## Goal of the exercise
In the entries that follow, find the line containing "NationBuilder (146, 2455)", then output exactly every line from the first through that one.

──────── Information shown ────────

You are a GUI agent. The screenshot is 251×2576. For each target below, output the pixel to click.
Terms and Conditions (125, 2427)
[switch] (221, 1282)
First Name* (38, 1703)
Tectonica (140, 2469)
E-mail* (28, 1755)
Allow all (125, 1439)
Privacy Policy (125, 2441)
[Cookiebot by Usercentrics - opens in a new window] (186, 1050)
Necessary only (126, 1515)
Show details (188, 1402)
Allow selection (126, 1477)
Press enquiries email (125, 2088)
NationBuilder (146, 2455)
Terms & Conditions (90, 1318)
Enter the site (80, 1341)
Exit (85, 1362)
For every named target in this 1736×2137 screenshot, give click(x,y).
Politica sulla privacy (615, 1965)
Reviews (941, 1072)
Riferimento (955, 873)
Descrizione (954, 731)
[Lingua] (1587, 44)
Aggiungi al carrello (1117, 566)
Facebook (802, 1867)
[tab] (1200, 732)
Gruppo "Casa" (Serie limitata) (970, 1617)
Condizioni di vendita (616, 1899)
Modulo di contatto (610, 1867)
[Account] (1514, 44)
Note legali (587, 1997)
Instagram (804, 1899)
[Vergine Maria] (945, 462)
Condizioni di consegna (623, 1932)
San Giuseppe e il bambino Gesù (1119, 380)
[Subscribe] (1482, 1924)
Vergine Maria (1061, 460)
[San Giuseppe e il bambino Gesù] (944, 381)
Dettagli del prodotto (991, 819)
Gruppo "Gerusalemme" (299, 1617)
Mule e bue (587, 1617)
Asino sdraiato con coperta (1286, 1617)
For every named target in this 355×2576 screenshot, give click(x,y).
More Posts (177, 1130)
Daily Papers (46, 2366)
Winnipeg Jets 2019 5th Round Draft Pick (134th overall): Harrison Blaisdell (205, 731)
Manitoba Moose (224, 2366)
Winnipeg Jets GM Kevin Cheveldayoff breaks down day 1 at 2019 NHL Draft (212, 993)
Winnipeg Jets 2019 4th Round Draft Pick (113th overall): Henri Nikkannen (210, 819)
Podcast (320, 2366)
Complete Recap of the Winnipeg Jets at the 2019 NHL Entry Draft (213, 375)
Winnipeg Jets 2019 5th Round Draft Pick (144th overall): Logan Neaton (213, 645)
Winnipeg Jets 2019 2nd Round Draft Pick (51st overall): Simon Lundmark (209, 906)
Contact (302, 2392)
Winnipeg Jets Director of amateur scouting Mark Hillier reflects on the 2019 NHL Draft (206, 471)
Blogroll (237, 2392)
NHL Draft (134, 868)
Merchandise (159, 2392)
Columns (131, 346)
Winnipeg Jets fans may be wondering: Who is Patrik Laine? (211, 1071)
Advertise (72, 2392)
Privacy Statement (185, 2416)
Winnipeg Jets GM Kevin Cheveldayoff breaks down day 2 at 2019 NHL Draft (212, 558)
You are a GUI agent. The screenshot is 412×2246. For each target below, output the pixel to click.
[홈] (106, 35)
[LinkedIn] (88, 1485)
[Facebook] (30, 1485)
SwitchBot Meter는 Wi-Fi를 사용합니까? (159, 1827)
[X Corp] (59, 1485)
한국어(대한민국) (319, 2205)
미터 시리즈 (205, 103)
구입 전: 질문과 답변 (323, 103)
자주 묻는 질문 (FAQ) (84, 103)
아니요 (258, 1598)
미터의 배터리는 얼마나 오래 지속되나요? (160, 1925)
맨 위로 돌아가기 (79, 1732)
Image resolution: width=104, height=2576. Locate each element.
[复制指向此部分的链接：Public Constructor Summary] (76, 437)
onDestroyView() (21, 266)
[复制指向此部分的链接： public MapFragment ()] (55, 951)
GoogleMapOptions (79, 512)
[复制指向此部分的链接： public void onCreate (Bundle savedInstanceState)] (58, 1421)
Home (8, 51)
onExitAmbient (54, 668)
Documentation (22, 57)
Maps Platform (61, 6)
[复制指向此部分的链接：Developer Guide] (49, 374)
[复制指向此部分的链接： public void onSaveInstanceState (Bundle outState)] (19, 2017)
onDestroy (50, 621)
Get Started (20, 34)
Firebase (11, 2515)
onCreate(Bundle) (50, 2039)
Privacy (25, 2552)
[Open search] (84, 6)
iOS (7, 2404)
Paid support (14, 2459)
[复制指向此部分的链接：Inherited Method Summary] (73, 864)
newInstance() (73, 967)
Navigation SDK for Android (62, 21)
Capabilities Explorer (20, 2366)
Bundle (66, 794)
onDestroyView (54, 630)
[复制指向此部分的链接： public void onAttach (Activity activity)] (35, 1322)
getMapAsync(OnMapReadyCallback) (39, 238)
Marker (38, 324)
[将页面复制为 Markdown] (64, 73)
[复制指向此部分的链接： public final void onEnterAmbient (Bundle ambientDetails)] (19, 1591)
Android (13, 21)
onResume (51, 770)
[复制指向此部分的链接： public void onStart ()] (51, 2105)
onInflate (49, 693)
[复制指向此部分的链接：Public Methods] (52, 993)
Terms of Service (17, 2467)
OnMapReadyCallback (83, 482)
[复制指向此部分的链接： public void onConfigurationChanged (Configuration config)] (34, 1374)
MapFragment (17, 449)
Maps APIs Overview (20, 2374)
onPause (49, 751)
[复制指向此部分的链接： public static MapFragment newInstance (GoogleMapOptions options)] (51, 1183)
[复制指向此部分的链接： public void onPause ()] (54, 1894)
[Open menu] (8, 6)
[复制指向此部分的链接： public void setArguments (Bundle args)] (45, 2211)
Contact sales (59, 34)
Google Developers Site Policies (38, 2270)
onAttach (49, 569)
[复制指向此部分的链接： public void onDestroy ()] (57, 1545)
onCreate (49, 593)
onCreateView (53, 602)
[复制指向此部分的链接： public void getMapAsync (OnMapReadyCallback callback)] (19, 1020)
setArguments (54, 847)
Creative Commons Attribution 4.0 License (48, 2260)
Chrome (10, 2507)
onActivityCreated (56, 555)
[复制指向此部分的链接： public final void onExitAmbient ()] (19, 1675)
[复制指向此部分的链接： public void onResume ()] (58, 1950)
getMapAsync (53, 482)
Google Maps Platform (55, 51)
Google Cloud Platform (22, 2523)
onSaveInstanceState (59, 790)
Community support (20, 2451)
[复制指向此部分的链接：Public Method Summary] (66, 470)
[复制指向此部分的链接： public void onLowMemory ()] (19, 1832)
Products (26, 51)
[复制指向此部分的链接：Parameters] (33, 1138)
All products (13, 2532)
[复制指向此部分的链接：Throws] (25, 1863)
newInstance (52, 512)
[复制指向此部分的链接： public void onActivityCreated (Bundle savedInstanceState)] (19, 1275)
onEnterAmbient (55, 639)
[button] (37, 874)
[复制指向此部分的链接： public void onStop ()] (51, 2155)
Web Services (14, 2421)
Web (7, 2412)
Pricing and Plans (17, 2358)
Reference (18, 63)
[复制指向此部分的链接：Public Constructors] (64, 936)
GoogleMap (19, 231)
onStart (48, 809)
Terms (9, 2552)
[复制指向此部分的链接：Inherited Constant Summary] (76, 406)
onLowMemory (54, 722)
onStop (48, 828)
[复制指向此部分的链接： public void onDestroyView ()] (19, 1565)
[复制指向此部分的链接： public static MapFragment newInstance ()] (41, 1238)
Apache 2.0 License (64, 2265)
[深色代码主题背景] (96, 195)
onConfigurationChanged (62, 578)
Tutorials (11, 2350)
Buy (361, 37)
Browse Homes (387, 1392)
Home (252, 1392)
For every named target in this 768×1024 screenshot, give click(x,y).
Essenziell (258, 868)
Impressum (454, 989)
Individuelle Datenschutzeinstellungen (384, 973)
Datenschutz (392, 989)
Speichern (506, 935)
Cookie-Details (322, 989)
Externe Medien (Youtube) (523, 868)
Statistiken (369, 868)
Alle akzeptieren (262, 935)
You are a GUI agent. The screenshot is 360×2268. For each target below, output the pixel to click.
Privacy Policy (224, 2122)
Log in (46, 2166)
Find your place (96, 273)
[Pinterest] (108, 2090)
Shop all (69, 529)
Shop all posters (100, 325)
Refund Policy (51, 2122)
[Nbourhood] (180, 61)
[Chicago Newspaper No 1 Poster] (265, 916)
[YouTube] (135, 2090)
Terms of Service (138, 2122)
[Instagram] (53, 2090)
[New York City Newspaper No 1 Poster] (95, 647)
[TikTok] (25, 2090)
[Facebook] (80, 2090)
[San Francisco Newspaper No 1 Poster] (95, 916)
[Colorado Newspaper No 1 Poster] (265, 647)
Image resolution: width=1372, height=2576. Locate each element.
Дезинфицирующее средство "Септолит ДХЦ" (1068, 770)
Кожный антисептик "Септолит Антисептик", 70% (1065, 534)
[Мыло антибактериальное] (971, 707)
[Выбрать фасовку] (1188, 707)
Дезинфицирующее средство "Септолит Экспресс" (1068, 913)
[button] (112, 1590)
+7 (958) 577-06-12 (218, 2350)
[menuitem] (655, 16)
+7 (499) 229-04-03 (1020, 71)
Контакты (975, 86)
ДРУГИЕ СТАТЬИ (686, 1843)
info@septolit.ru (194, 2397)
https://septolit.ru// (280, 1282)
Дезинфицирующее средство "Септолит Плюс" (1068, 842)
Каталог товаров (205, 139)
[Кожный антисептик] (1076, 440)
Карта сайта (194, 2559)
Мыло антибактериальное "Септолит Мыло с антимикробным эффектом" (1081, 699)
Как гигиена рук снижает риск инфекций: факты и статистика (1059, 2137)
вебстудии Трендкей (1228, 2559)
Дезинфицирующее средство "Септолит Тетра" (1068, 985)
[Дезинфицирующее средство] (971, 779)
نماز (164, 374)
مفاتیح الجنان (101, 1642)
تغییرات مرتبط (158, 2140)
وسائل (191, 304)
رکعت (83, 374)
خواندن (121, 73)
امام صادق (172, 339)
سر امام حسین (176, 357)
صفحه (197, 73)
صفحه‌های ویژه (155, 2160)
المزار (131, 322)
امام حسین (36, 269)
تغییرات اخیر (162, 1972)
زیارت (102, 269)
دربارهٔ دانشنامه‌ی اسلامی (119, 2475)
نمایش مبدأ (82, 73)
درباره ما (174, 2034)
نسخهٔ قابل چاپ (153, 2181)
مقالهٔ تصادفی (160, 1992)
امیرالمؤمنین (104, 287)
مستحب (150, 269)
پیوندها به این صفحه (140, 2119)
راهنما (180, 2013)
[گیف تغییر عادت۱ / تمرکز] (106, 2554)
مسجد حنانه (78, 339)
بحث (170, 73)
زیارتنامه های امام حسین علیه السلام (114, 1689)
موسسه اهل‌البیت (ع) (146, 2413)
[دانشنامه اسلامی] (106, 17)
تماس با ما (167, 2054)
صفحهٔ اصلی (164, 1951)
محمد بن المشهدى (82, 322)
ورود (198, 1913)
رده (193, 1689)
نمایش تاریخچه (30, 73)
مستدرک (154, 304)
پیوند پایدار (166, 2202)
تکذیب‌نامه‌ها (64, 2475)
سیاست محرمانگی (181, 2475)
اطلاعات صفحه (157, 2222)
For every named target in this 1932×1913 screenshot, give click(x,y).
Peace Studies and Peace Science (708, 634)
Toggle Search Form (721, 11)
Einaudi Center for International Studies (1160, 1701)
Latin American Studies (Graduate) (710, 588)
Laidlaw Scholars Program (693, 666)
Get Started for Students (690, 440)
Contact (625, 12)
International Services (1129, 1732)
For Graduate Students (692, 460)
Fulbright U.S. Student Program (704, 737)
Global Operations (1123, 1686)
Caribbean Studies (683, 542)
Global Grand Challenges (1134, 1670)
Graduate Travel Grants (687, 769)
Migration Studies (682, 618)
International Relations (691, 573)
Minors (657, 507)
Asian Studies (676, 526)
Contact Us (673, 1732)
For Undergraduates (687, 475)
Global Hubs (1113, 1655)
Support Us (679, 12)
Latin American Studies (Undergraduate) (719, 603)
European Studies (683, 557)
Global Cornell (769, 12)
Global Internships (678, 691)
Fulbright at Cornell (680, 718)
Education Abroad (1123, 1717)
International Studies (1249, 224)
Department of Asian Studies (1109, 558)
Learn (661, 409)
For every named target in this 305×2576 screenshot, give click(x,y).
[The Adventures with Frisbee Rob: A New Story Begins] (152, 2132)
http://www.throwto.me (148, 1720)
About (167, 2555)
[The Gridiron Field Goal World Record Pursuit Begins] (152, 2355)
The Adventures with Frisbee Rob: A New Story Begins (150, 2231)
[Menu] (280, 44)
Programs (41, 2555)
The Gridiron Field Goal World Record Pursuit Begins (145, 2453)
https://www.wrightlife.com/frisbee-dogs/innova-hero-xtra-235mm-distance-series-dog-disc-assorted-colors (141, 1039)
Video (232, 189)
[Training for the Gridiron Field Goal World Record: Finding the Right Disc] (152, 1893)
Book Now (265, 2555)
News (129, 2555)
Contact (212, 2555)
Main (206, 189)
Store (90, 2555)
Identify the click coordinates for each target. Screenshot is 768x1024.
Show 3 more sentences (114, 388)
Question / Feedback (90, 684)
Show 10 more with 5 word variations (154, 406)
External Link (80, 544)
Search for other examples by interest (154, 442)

────────

## Result for this exercise
You are a GUI agent. The screenshot is 251×2576. For each target below, output the pixel to click.
Terms and Conditions (125, 2427)
[switch] (221, 1282)
First Name* (38, 1703)
Tectonica (140, 2469)
E-mail* (28, 1755)
Allow all (125, 1439)
Privacy Policy (125, 2441)
[Cookiebot by Usercentrics - opens in a new window] (186, 1050)
Necessary only (126, 1515)
Show details (188, 1402)
Allow selection (126, 1477)
Press enquiries email (125, 2088)
NationBuilder (146, 2455)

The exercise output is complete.